OBJECTIVE – Continue the ONNX Runtime GPU guide below, starting after its last line of code.

DOCUMENT EXCERPT –
————

Use custom CUDA streams for advanced control:

import onnxruntime as ort
import torch  # For stream creation

cuda_stream = torch.cuda.Stream().cuda_stream

session = ort.InferenceSession(
    "model.onnx",
    providers=[(
        'CUDAExecutionProvider', {
            'has_user_compute_stream': 1,
            'user_compute_stream': cuda_stream
        }
    )]
)

Multi-GPU

Run different sessions on different GPUs:

import onnxruntime as ort
from multiprocessing import Process

def run_on_gpu(gpu_id, model_path):
    session = ort.InferenceSession(
        model_path,
        providers=[('CUDAExecutionProvider', {'device_id': gpu_id})]
    )
    # Run inference...

# Launch on multiple GPUs
processes = []
for gpu_id in [0, 1, 2, 3]:
    p = Process(target=run_on_gpu, args=(gpu_id, "model.onnx"))
    p.start()
    processes.append(p)

for p in processes:
    p.join()

————

Element and text location data –
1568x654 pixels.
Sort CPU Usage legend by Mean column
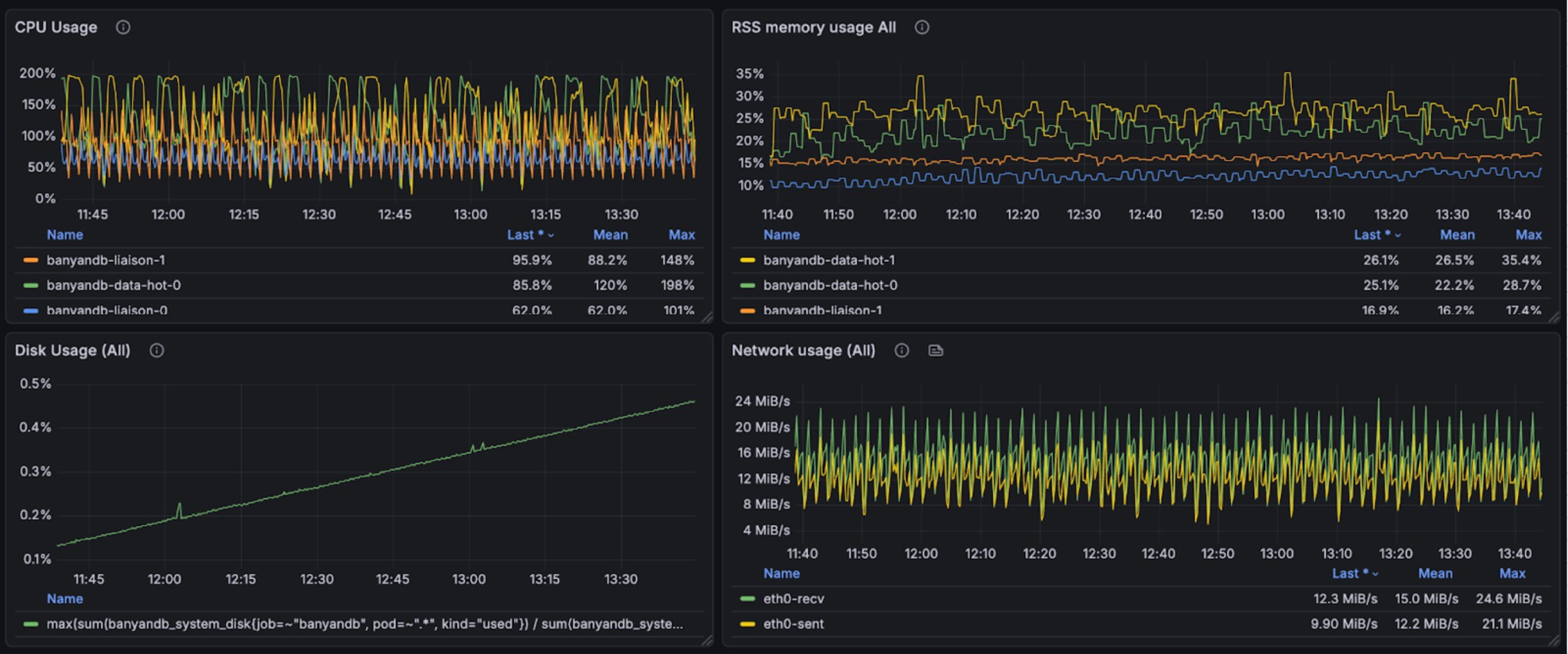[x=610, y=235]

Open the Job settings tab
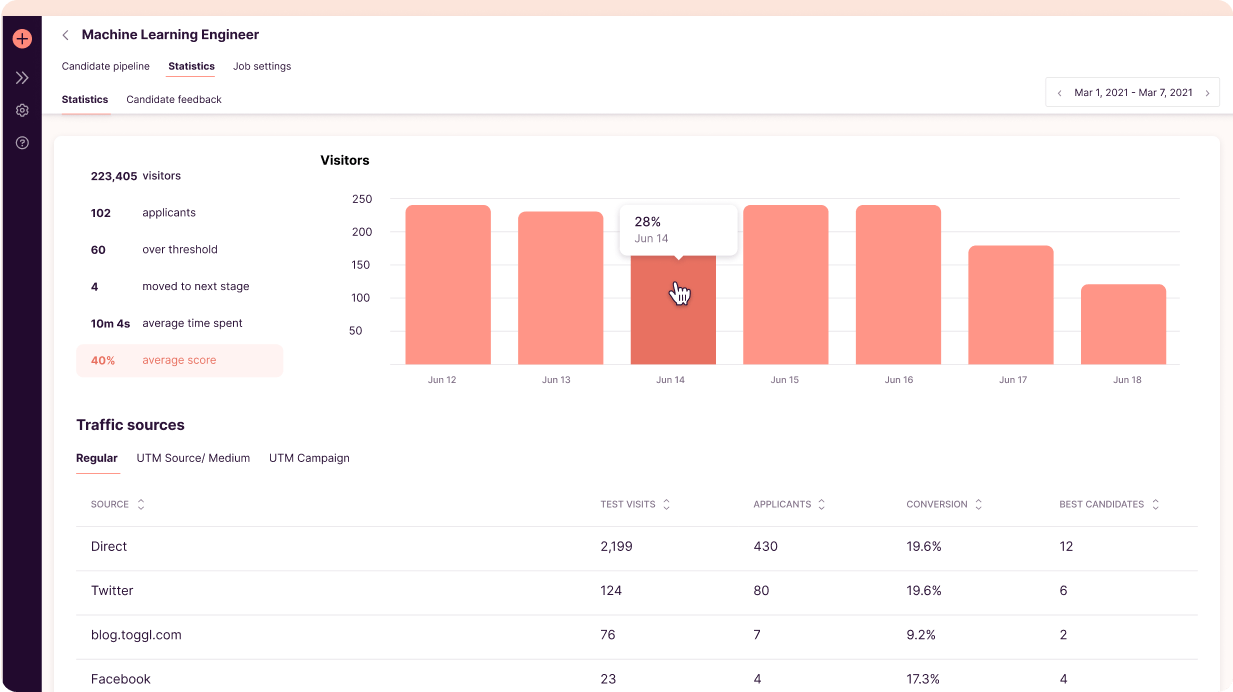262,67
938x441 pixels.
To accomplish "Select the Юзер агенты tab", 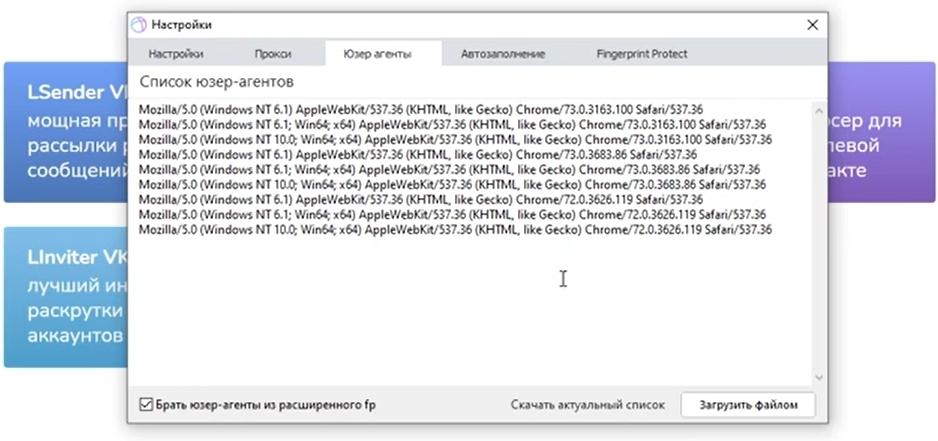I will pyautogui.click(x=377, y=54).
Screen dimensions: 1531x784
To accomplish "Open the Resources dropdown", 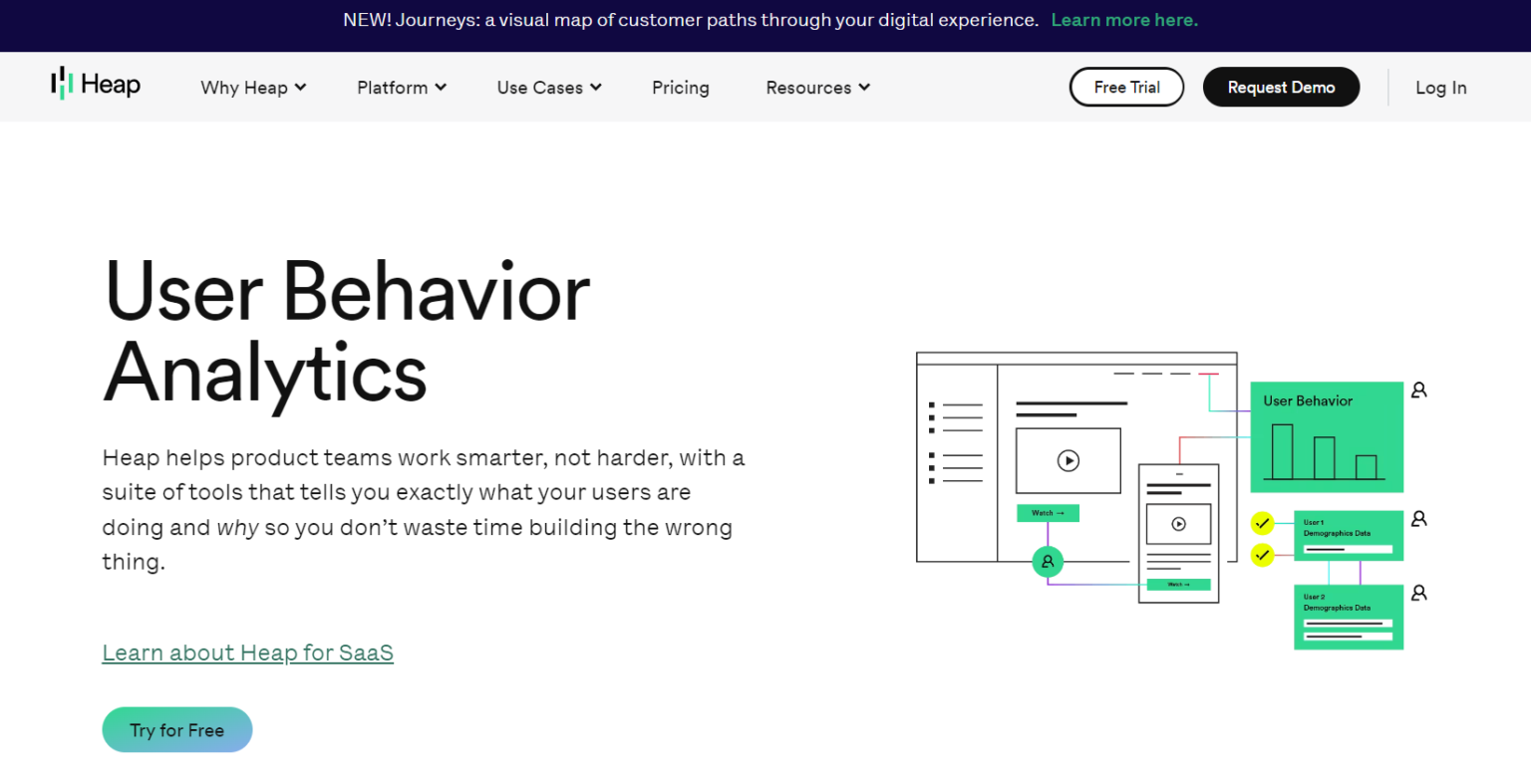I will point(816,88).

————

TASK OUTPUT –
Platform Support

Platform	Support	Notes
Linux x64	✅ Full	Best performance
Windows x64	✅ Full	Full feature support
Linux ARM64	✅ Full	NVIDIA Jetson
Windows ARM64	⚠️ Limited	Experimental
macOS	❌ No	Use CPU EP

Supported GPUs

Desktop GPUs

RTX 40 Series (Ada Lovelace)
RTX 30 Series (Ampere)
RTX 20 Series (Turing)
GTX 16 Series (Turing)
GTX 10 Series (Pascal)

Data Center GPUs

H100, A100, A40, A30, A10 (Ampere/Hopper)
V100, T4 (Volta/Turing)
P100, P40 (Pascal)

Embedded/Edge

Jetson AGX Orin
Jetson Orin Nano/NX
Jetson Xavier NX/AGX
Jetson Nano (limited)

Troubleshooting

Provider Not Available

import onnxruntime as ort
print(ort.get_available_providers())
# If 'CUDAExecutionProvider' is missing:
# 1. Check CUDA/cuDNN installation
# 2. Verify onnxruntime-gpu is installed
# 3. Check CUDA version compatibility

Out of Memory Errors

# Set memory limit
session = ort.InferenceSession(
    "model.onnx",
    providers=[('CUDAExecutionProvider', {
        'gpu_mem_limit': 2 * 1024 * 1024 * 1024
    })]
)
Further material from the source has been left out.